» Text extract
----------------------------------------

By Donald G. McDermott
President, D.G. McDermott Associates

Today's compensation approaches, like the rest of the business world, are changing rapidly. As a result, the bridge that connects compensation strategy to the overall business strategy may have been weakened by the frequent shifts that characterize business today. Consider the following scenario: Seeing its competitors and peer companies implementing skill-based pay, one company decided to implement a similar system in its own operations-without giving sufficient thought to how the change will help or hinder the company's ability to execute its business strategy. Or consider the opposite scenario: A company reformulates its business strategy without making the necessary changes to its compensation systems. Situations like these are not unique. The pace of change in both business strategy and compensation design are leading many companies to consider and implement changes to one side of the bridge without making changes to align it with the other side of the bridge. As a result, the bridge becomes weaker and is more likely to undermine the overall success of the business.

This article will discuss how companies can periodically examine the alignment of the bridge between business strategy and compensation strategy and then make the necessary changes to address any weaknesses in that alignment. This process encompasses the following key steps:

  • Articulating the company's long- and short-term business strategies and making sure they are aligned with current compensation approaches.
  • Choosing the compensation approach that will best reward and reinforce the company's articulated strategic goals.
  • Periodically evaluating the compensation approach against the business strategy to see if goals have been met and make necessary adjustments.

Articulate the business strategy

To align compensation with the business strategy, a company must first be able to articulate what that business strategy is. After all, in the continuum of the strategic planning process, compensation systems design comes at the end. See Exhibit 1. The reason is this: compensation systems must be designed last to ensure that they are rewarding the types of performance and behaviors that will ultimately allow the company to realize its strategy.

Exhibit 1.

The Strategic Planning Process

Step 1. Using the results to a situation analysis (which identifies the strengths and weaknesses of the company's business processes, organizational behavior, and other systems), as well as the company's mission and philosophy statements, develop a corporate strategy.

----------------------------------------

» Task instructions
A: List the key steps that the compensation strategy article gives for examining and adjusting the alignment between business strategy and compensation strategy.
B: According to the compensation strategy article, why does compensation systems design come at the end of the strategic planning process?
The source data is not needed here.

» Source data
----------------------------------------

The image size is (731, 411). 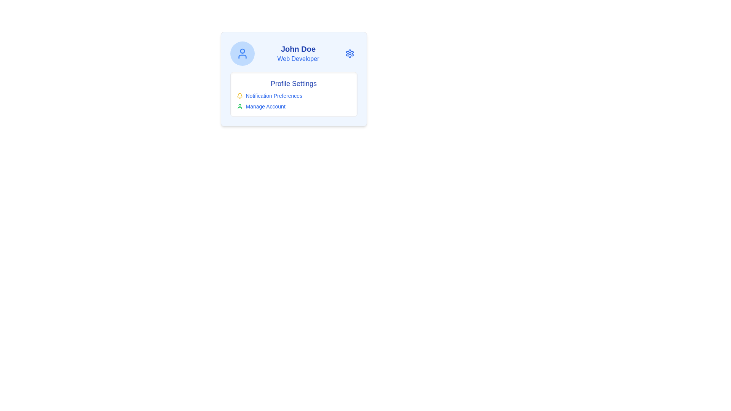 What do you see at coordinates (242, 53) in the screenshot?
I see `the user's avatar representing 'John Doe' located at the top-left corner of the profile card` at bounding box center [242, 53].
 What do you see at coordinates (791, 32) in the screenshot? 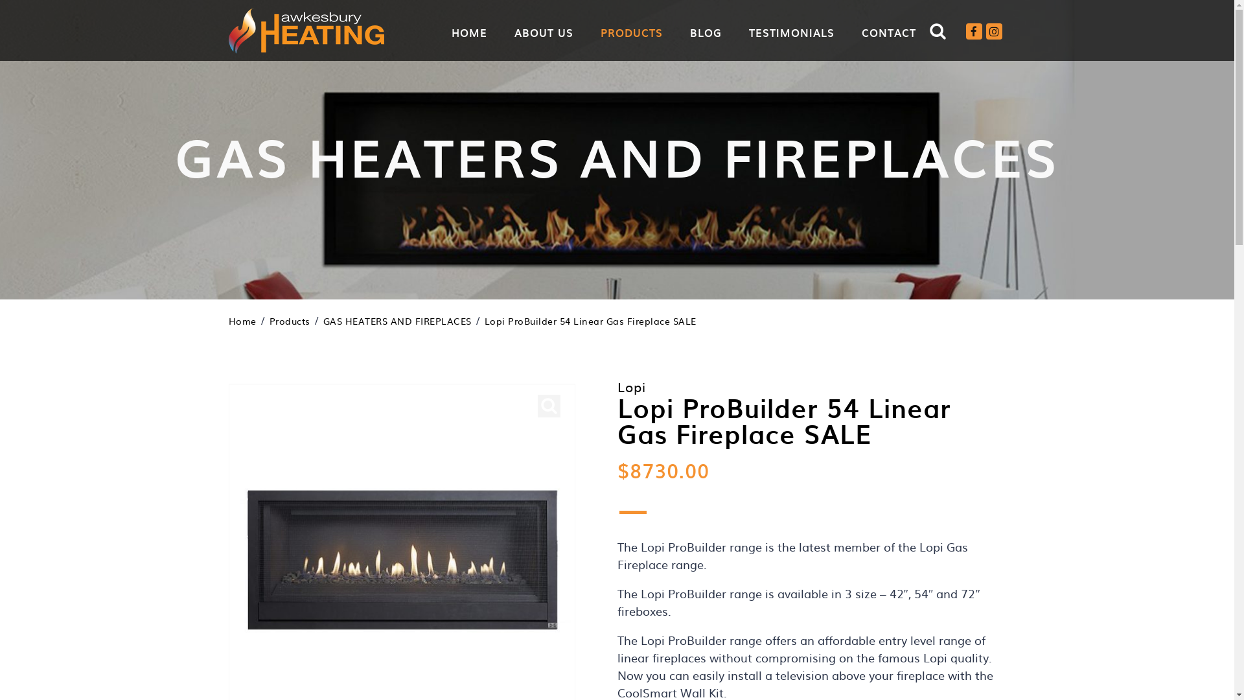
I see `'TESTIMONIALS'` at bounding box center [791, 32].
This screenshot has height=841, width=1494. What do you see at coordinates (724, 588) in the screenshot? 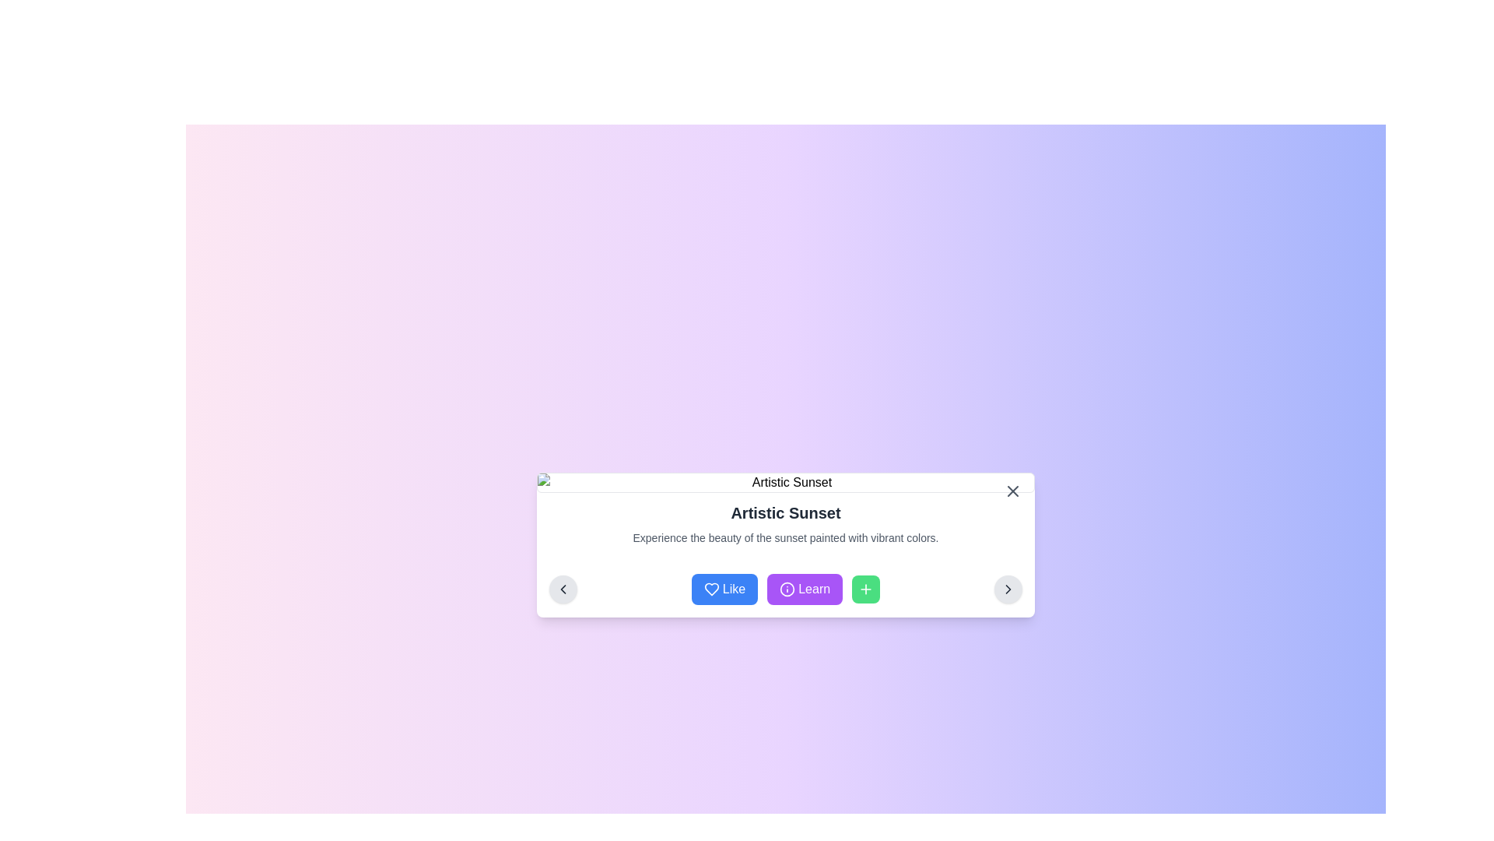
I see `the first button located at the center bottom of the card-like component` at bounding box center [724, 588].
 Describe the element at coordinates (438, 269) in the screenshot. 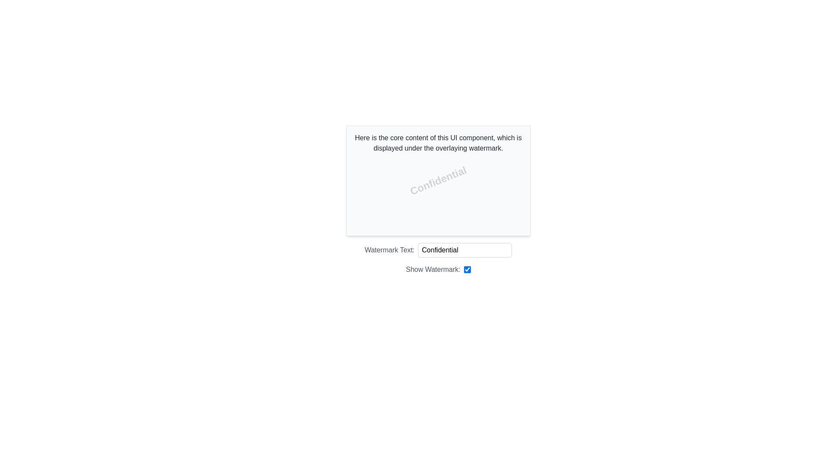

I see `the checkbox labeled 'Show Watermark:' for keyboard interaction` at that location.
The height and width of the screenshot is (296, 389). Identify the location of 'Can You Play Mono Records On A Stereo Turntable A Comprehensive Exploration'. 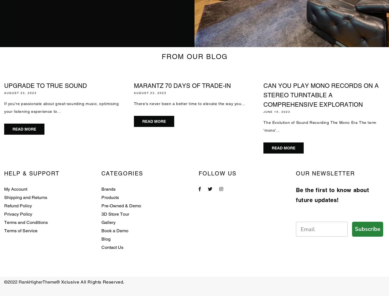
(321, 95).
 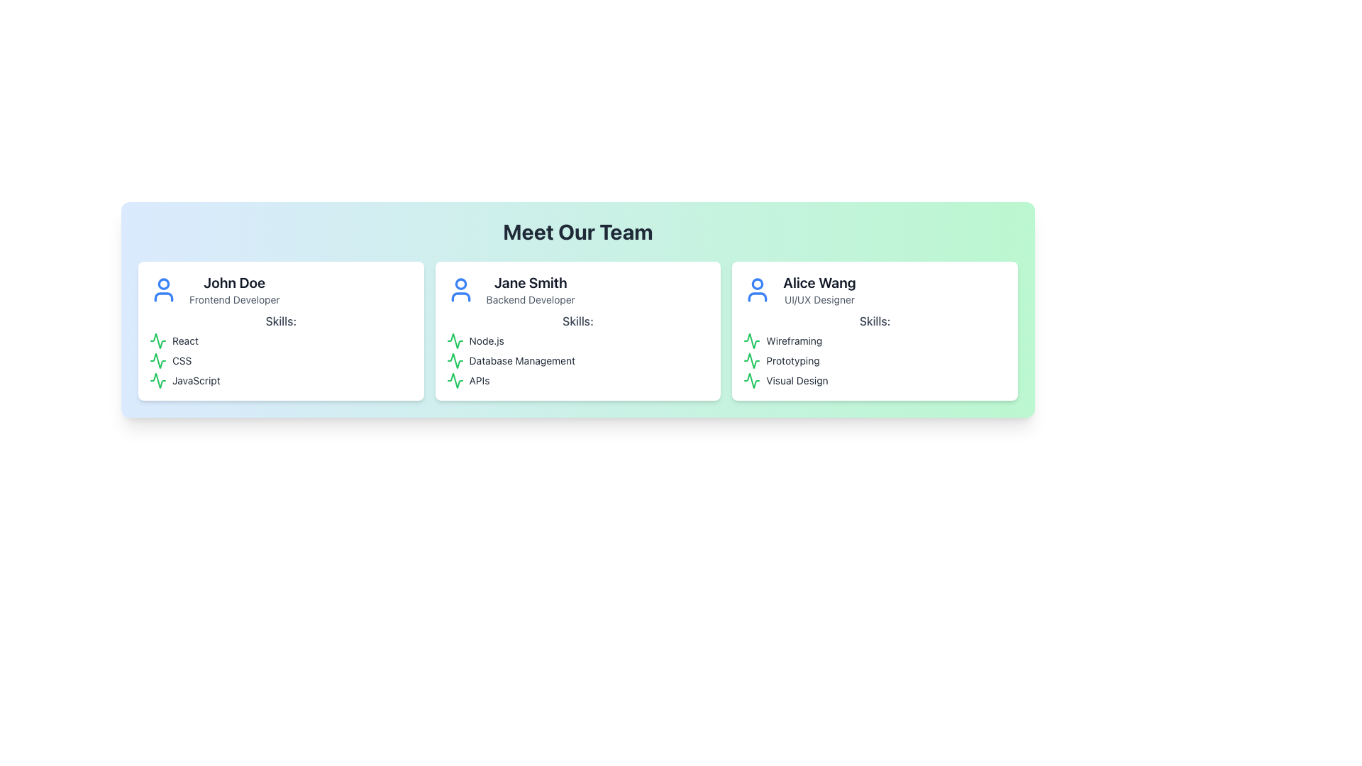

----------------------------------------

» Answers to the problems
A:
- Articulating the company's long- and short-term business strategies and making sure they are aligned with current compensation approaches.
- Choosing the compensation approach that will best reward and reinforce the company's articulated strategic goals.
- Periodically evaluating the compensation approach against the business strategy to see if goals have been met and make necessary adjustments.

B: Compensation systems must be designed last to ensure that they reward the types of performance and behaviors that will ultimately allow the company to realize its strategy. For that reason, a company must first be able to articulate its business strategy before aligning compensation with it.